Dupre also hopes that the kids who play chess in juvenile hall will become better at questioning the situations and influences that surround them.
"With the juvenile-hall group I really stress critical thinking," he said. "You want to think what you think ... but you also want to know why you think what you think. ... Is there a sound reasoning behind it? And peer pressure too — I think critical thinking helps us overcome peer pressure."
While his program in juvenile hall is popular with the administrators and some inmates, Dupre's after-school programs have rapidly expanded in size and scope. Starting with programs at three schools with 40 students, ChessKing has grown to a dozen schools with more than 300 students during the school year. Dupre hopes to continue to bring chess to more kids as the local chess community gets larger.
"What's exciting about it for me is the opportunity to get kids excited about chess," Dupre said. "The program is designed to be really inclusive. You don't need to be a chess genius, or you don't even have to have a lot of chess aptitude."
As chess appears poised to continue its expansion in the Bay Area, Tate hopes that its growth will come with positive consequences.
"I personally believe that chess is the only thing that competes with video games," Tate said. "Once kids really get into chess you can kinda drop the video games because it's not the same level. Pushing a button and clicking on a few monsters, it doesn't engage the brain like chess does."
People's Tournament results
The People's Tournament event took place in Santa Clara from July 19 to 21.
Saleem Karamali, who has a United States Chess Federation (USCF) rating of 1,697, finished third in the Class B group, while Andrew Peng, rated 1,468, finished 14th. Kelvin Jiang, rated at 1,518, finished ninth in the Class C group, which he played as an advanced youth. Mihir Mirchandani, rated 1,204 (Class D), placed fourth in the Young People's Swiss for grades 4-5.

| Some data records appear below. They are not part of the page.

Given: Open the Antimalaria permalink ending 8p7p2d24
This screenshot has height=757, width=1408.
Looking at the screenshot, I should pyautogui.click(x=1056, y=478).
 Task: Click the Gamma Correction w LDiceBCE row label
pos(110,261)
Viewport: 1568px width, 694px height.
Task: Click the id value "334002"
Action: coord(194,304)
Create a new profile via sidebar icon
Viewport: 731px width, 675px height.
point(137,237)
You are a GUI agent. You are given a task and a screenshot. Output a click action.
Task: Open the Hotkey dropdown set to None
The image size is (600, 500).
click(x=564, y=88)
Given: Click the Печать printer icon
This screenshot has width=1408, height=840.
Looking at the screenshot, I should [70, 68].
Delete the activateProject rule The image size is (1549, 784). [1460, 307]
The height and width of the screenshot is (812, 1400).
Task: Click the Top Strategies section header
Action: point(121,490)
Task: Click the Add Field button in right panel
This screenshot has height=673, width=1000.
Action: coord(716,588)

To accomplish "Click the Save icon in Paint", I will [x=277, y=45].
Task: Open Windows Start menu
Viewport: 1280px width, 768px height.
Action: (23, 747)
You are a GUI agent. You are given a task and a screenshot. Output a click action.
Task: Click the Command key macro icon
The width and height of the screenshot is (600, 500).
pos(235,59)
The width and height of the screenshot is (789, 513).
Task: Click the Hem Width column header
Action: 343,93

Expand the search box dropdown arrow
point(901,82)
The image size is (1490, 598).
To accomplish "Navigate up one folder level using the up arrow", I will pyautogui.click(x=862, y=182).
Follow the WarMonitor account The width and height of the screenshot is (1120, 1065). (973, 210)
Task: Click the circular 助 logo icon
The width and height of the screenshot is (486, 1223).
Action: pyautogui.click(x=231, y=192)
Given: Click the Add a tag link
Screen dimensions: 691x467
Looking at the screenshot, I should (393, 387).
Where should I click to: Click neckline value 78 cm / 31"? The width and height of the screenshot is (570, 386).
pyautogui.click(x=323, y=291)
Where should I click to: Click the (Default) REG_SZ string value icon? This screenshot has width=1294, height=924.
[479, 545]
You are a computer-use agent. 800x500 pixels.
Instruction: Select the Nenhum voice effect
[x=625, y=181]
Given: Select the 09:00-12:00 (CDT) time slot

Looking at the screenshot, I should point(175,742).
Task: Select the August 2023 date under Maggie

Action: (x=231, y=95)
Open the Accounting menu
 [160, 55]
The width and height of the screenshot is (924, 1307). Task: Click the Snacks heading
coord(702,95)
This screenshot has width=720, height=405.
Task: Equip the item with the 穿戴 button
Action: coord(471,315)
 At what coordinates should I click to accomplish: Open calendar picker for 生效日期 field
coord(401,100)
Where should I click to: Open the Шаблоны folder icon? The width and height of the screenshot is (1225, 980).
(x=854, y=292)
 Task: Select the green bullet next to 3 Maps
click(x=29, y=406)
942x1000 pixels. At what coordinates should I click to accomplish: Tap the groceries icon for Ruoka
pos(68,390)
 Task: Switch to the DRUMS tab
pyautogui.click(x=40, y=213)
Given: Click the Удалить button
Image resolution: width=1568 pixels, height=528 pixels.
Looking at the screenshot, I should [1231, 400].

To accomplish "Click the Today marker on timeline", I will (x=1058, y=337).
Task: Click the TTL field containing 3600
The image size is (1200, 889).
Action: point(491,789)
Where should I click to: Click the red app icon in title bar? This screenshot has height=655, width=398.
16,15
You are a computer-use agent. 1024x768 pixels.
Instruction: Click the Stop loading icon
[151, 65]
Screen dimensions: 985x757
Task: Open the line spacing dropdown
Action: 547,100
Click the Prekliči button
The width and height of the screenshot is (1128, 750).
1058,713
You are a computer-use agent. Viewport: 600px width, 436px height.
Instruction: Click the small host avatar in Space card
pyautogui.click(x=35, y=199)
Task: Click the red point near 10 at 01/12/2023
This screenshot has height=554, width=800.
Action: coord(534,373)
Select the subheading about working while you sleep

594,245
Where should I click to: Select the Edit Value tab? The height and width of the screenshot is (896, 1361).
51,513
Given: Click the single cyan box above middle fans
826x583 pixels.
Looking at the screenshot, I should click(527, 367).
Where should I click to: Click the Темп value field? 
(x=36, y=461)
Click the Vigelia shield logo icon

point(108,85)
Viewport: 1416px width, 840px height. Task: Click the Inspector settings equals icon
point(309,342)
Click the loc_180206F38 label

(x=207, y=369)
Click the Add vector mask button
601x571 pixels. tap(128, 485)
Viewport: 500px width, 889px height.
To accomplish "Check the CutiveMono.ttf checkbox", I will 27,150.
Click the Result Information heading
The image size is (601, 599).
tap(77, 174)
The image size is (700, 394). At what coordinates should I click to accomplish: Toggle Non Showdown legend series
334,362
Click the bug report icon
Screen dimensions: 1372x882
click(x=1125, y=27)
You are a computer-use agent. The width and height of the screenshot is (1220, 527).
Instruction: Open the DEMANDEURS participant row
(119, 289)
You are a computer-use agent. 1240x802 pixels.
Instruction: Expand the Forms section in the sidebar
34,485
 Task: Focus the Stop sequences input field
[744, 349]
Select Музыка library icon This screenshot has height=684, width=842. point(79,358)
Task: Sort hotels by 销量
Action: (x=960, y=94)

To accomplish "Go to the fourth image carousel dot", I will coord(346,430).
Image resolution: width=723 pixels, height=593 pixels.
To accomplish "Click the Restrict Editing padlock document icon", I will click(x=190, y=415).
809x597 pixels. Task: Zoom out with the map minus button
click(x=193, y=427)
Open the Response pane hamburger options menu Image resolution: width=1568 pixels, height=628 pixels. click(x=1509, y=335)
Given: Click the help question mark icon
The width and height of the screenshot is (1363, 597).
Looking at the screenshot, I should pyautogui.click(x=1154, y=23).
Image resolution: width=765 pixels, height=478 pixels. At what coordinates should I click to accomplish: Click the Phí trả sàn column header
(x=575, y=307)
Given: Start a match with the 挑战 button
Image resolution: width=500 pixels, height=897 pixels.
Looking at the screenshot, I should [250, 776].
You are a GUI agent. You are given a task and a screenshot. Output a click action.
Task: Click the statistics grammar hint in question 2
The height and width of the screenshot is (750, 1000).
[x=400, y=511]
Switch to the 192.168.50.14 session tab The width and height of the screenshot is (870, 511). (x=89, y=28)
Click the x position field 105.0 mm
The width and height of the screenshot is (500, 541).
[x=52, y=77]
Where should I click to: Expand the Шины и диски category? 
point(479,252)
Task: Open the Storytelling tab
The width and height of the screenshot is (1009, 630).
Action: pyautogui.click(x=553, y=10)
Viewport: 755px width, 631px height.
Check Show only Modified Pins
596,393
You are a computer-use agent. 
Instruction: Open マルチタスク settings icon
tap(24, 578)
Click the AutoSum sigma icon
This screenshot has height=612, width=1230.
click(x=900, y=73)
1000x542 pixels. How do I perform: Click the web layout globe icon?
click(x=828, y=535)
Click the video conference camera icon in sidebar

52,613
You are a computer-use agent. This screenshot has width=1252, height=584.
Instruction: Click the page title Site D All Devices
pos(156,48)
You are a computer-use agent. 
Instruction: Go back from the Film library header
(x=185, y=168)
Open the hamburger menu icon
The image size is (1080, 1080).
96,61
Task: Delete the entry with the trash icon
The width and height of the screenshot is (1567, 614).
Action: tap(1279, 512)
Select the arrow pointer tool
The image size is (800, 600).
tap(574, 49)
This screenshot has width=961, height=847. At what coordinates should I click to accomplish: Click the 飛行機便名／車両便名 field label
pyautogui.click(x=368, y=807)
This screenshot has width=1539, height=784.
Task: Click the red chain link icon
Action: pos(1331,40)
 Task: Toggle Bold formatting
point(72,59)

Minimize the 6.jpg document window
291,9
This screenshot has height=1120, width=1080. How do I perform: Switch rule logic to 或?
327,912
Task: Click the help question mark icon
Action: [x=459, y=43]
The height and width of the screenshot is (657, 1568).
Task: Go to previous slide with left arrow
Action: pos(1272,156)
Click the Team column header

For perspective, an expert is rated above 2,000, while a senior master (the highest rating) is rated 2,400 and above. Players compete with their classes: Class A, 1,800 to 1,999 points; Class B, 1,600 to 1,799 points; Class C, 1,400 to 1,599 points; and Class D, 1,200 to 1,399 points.
Ratings estimate the relative strength of chess players based on their history of play. Players begin with a baseline 1,200 score, judged to be average, and the rating increases or decreases depending on the player's performance. Both the USCF and the World Chess Federation (FIDE) use the Elo rating system, which uses a complex algorithm to calculate players' scores.